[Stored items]
++++

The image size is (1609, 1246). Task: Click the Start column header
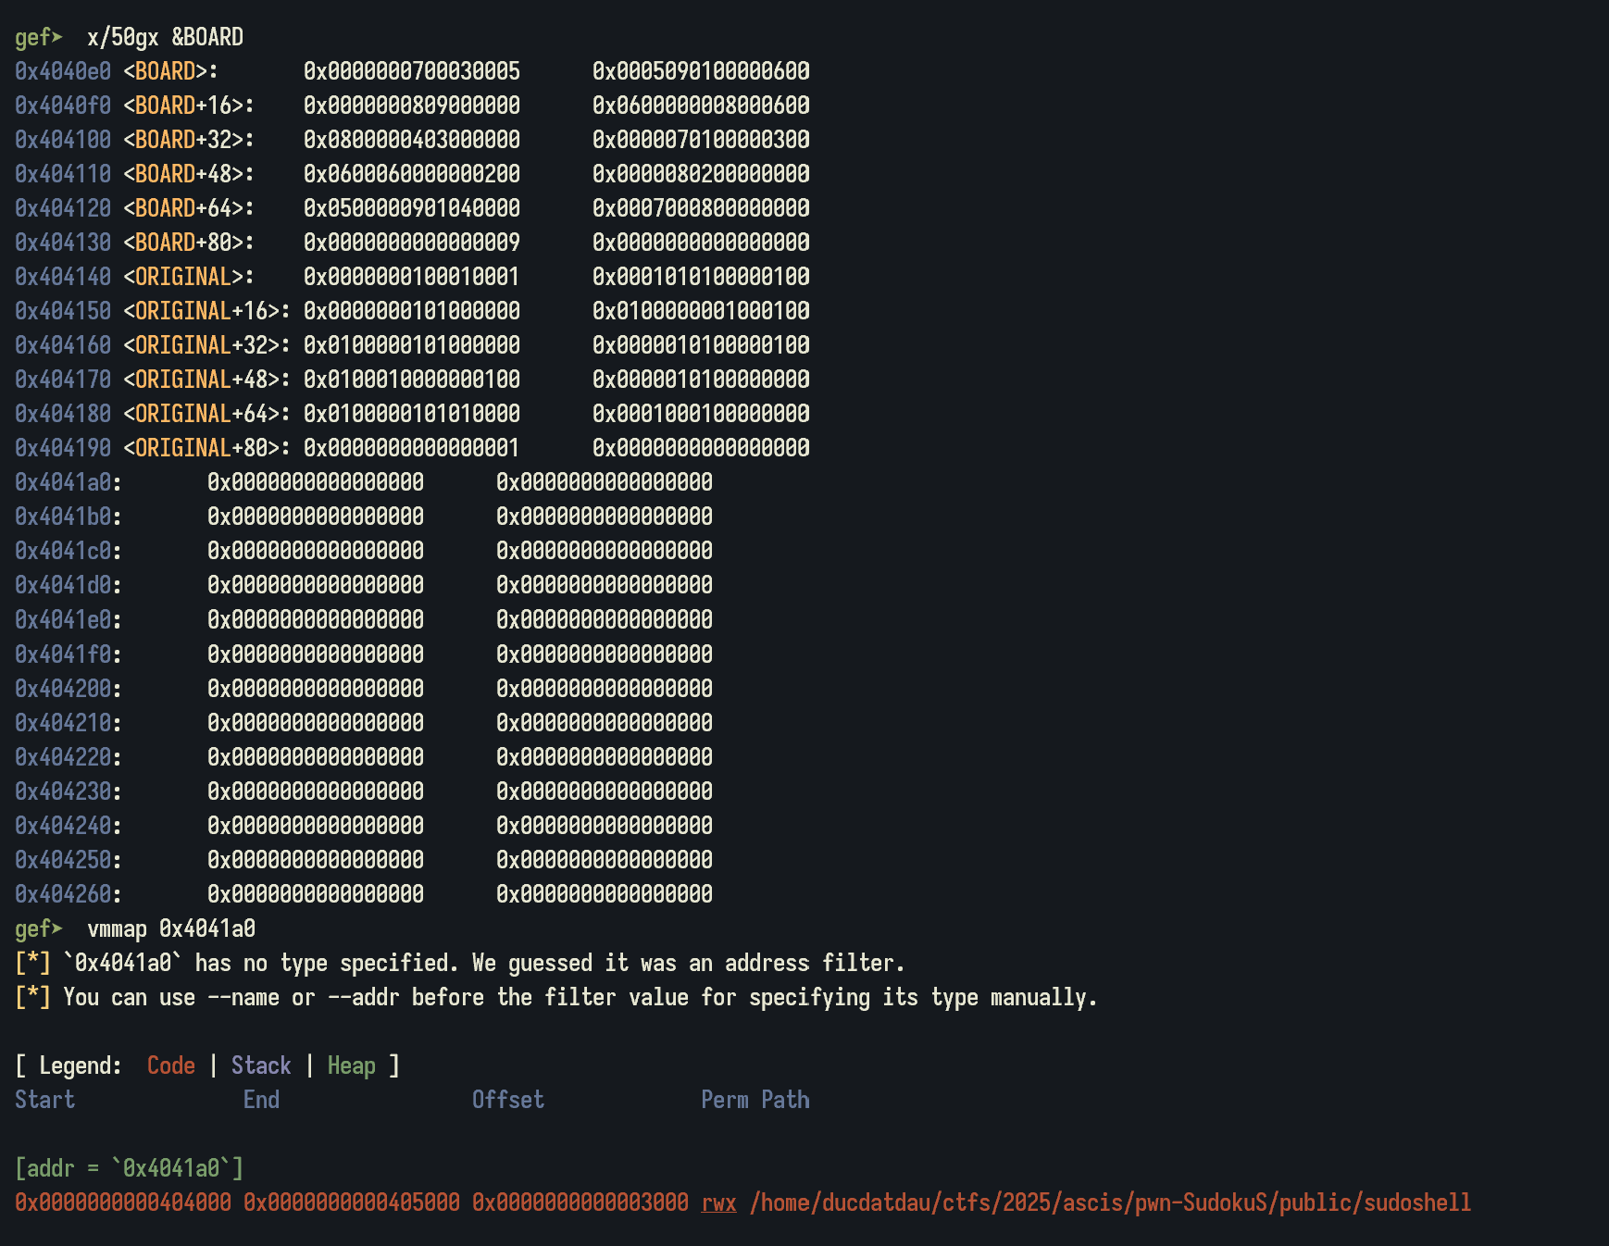[44, 1100]
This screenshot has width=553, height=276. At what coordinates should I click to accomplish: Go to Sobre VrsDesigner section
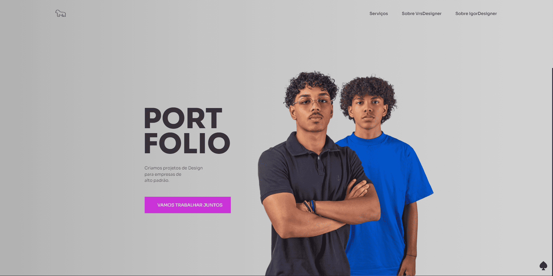422,14
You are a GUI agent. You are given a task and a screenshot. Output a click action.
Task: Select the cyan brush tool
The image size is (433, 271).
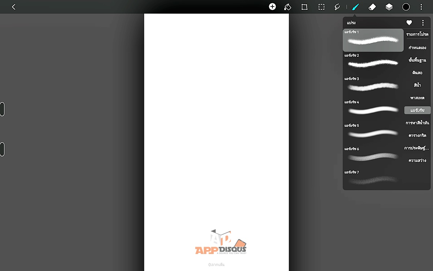(356, 7)

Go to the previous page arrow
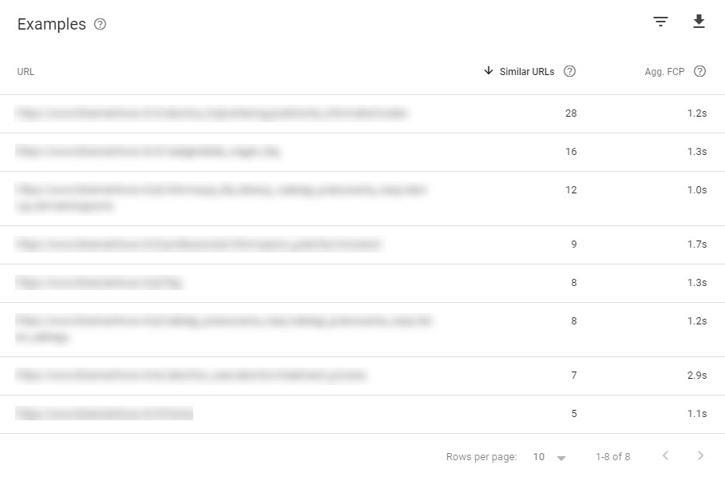coord(665,455)
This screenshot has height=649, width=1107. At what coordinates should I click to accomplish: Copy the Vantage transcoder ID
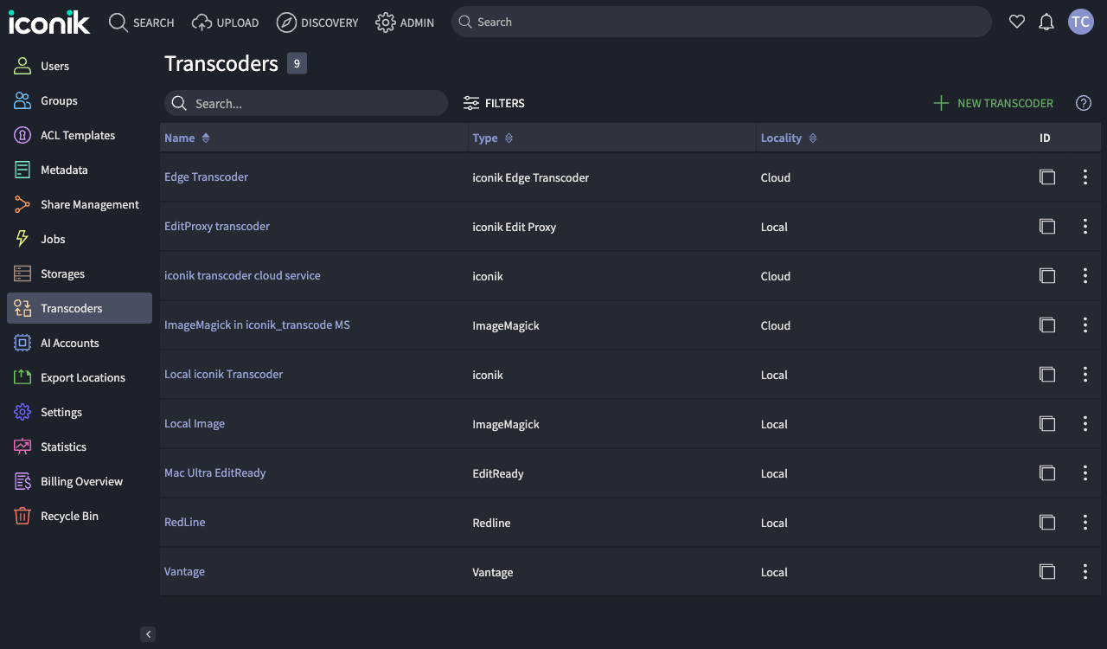1046,572
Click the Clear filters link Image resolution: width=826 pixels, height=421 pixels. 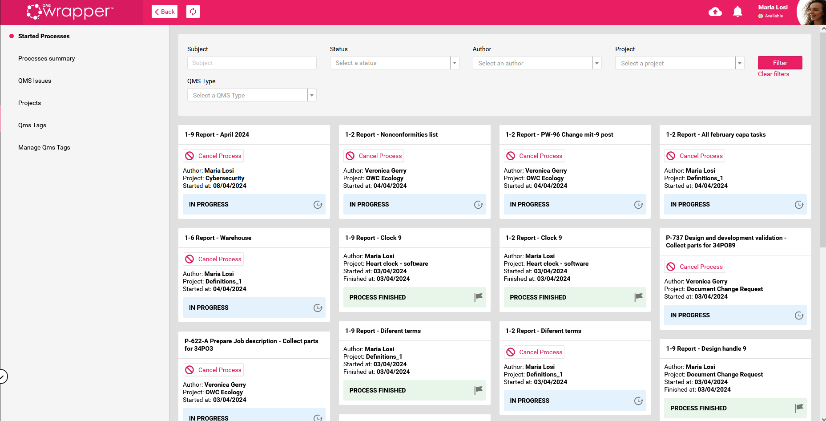[773, 74]
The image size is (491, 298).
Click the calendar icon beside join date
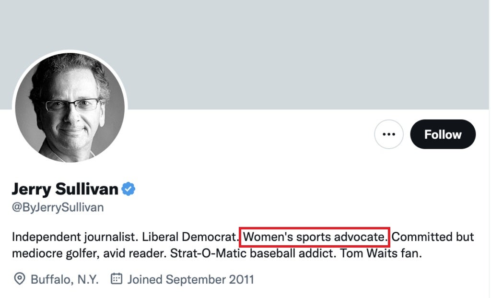(117, 279)
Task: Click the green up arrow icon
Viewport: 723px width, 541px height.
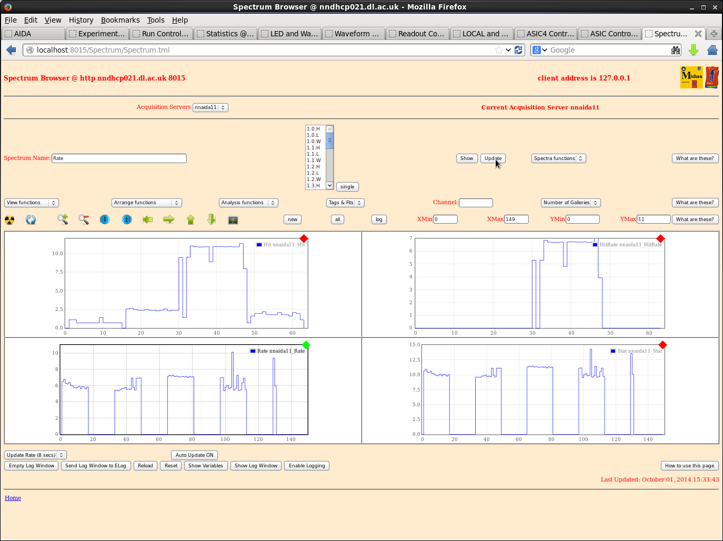Action: pos(190,219)
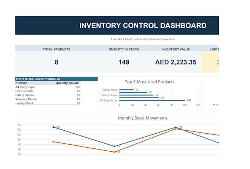This screenshot has height=169, width=250.
Task: Click the Inventory Control Dashboard title banner
Action: coord(117,25)
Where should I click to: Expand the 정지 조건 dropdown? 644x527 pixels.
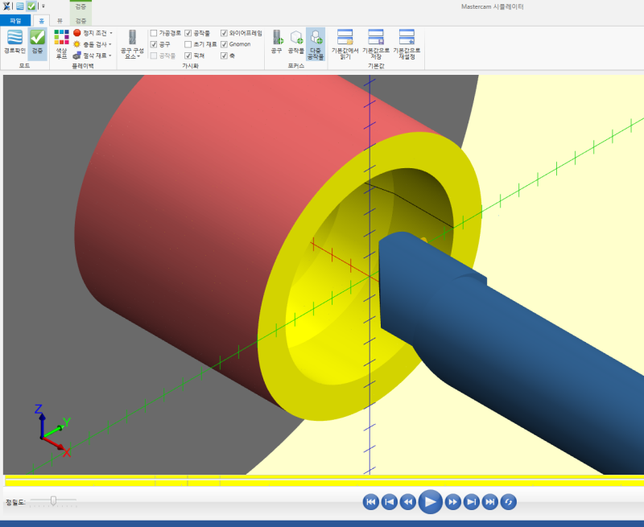[110, 33]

++++

### TASK TO CARRY OUT:
Nothing but the lines from the start of the records above through the line with "You are a GUI" should be retyped, each exactly as written; leave out all pictures.

### ANSWER TO THE EXERCISE:
The image size is (1609, 1246). Task: Click the Start column header
[44, 1100]
This screenshot has width=553, height=276. At what coordinates should I click to accomplish: Go to Sobre VrsDesigner section
422,14
You are a GUI agent. You are given a task and a screenshot. Output a click action.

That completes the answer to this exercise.